Territorial scope of the GDPR

18 september 2019

The territorial scope of General Data Protection Regulation (the GDPR) is determined by Article 3 of the Regulation and represents a significant evolution of the EU data protection law compared to the framework defined by Directive 95/46/EC.  Under the GDPR, important new elements have been introduced.  In particular, Article 3 of the GDPR reflects the legislator’s intention to ensure comprehensive protection of EU data subjects’ rights.

Article 3(1) of the GDPR provides that the GDPR applies to the to the processing of personal data in the context of the activities of an establishment of a controller or a processor in the Union, regardless of whether the processing takes place in the Union or not.For the EDPB (Guidelines 3/2018 on the territorial scope of the GDPR of November 16, 2018), Article 3(1) GDPR makes reference not only to an establishment of a controller, but also to an establishment of a processor. As a result, the processing of personal data by a processor may also be subject to EU law by virtue of the processor having an establishment located within the EU. 

Article 3(2) of the GDPR provides that this regulation applies to the processing of personal data of data subjects who are in the Union by a controller or processor not established in the Union, where the processing activities are related to: 

a) the offering of goods or services, irrespective of whether a payment of the data subject is required, to such data subjects in the Union; or 

(b) the monitoring of their behavior as far as their behavior takes place within the Union. 

 

The EDPB pointed out that the application of the “targeting criterion” towards data subjects who are in the Union, as per Article 3(2), can be triggered by two distinct and alternative types of activities carried out by a controller or processor not established in the Union. In addition to being applicable only to a controller or processor not established in the Union, the targeting criteria largely focus on what the “processing activities” are “related to”, which is to be considered on a case-by-case basis. 
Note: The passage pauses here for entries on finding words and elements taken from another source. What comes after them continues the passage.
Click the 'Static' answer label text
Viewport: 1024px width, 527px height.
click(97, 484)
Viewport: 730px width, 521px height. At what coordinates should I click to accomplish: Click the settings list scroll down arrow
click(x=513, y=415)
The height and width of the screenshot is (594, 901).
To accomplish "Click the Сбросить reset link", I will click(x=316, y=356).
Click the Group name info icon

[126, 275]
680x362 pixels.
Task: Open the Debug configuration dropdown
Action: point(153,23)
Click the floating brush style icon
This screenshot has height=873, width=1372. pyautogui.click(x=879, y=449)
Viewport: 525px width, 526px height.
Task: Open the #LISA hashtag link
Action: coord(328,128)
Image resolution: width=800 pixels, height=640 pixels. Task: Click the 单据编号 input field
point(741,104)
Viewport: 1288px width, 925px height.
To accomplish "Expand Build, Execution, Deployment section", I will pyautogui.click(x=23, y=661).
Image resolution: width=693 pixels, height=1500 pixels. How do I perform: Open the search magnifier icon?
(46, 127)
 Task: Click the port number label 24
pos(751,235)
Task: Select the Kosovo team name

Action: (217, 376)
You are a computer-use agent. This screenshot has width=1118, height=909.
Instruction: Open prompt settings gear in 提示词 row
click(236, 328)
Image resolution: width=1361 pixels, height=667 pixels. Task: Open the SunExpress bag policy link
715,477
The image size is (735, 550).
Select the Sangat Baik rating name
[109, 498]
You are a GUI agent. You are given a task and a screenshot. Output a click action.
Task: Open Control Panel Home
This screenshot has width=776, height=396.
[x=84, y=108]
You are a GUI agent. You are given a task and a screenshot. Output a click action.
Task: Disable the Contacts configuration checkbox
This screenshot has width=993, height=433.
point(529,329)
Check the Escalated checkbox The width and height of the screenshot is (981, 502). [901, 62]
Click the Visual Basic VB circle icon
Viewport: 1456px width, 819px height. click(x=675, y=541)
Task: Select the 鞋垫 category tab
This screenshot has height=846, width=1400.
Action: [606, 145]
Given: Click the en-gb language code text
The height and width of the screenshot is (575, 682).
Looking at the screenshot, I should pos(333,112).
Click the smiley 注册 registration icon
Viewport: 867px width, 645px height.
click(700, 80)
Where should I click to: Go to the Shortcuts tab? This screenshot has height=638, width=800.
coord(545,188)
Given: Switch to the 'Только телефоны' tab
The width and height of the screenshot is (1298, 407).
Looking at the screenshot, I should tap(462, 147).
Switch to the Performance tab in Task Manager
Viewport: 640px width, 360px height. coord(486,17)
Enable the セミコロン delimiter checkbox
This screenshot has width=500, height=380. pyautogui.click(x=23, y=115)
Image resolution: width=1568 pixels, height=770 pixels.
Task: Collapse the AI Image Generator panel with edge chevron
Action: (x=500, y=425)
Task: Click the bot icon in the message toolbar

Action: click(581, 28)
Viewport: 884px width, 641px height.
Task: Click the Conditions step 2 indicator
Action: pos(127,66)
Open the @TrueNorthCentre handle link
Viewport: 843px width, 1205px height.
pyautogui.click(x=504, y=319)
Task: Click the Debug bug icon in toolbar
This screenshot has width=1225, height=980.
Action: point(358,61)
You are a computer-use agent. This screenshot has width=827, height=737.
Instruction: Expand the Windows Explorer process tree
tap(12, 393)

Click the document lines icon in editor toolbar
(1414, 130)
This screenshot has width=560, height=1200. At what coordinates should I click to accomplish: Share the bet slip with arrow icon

Ultimately,  Article 3(3) provides that this Regulation applies to the processing of personal data by a controller not established in the Union, but in a place where Member State law applies by virtue of public international law.This provision is expanded upon in Recital 25 which states that “[w]here Member State law applies by virtue of public international law, this Regulation should also apply to a controller not established in the Union, such as in a Member State's diplomatic mission or consular post.” 

The definitions and status of diplomatic missions and consular posts are laid down in international law, respectively in the Vienna Convention on Diplomatic Relations of 1961 and the Vienna Convention on Consular Relations of 1963. 

The EDPB considered that the GDPR applies to personal data processing carried out by EU Member States’ embassies and consulates, insofar as such processing falls within the material scope of the GDPR, as defined in its Article 2.

Please remember that representatives of controllers or processors not established in the Union mustdesignate in writing a representative in the Union in compliance with article no. 27 of the GDPR.